__Problem description__: Select, from the data, each line where "computer" occurs.

__Data for analysis__:
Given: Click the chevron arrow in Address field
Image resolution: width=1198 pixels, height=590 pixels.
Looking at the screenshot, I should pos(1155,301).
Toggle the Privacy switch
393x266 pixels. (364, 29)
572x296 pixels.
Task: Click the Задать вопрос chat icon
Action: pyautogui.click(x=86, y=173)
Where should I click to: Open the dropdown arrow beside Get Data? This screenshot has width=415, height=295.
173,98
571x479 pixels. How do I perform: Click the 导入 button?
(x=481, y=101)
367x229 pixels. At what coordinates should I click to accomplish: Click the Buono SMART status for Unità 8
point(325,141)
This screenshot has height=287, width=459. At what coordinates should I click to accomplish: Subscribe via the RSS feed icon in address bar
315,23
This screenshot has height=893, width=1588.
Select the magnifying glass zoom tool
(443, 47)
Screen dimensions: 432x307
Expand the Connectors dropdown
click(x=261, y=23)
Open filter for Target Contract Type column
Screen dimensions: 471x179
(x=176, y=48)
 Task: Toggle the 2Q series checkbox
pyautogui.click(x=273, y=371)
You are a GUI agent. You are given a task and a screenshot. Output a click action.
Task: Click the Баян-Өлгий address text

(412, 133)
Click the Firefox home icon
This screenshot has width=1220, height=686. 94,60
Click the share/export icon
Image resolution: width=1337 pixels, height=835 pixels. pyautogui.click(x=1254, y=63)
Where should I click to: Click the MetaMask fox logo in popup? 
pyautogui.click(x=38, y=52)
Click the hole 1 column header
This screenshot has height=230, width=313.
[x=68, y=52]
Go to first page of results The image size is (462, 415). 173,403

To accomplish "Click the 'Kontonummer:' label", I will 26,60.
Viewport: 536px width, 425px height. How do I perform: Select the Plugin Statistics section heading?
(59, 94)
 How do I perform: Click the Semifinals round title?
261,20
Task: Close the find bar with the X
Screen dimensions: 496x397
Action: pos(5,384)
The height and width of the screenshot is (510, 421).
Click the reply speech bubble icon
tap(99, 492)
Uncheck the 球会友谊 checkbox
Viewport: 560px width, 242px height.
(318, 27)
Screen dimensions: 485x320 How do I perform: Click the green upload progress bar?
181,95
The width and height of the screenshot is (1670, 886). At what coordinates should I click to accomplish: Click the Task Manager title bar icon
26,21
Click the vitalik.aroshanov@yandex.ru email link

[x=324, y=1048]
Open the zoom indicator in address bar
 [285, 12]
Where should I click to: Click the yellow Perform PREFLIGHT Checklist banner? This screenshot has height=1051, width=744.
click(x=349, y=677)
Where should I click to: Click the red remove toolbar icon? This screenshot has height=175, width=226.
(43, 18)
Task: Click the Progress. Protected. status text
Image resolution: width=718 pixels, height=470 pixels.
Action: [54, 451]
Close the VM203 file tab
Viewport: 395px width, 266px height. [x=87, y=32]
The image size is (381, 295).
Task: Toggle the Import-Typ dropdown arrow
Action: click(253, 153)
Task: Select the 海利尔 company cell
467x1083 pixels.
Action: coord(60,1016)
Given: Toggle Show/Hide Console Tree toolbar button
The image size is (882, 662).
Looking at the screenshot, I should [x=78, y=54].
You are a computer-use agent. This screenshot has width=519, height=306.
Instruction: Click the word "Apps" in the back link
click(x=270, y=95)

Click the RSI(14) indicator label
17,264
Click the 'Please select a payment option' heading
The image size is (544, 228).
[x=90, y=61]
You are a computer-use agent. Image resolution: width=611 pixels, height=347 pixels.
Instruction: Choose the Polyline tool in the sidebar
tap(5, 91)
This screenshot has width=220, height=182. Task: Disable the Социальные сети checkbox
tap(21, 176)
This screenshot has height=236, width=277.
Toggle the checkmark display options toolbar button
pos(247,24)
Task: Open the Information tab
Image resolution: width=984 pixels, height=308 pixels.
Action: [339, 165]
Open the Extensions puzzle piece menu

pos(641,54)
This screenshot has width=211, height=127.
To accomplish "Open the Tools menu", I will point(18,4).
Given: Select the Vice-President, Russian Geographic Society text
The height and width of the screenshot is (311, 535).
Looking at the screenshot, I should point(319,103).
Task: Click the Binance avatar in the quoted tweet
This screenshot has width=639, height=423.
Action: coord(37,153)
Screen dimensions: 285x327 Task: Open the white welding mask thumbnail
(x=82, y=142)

__Task solution__:
You are a computer-use agent. This screenshot has width=519, height=306.
You are a computer-use agent. Image resolution: width=611 pixels, height=347 pixels.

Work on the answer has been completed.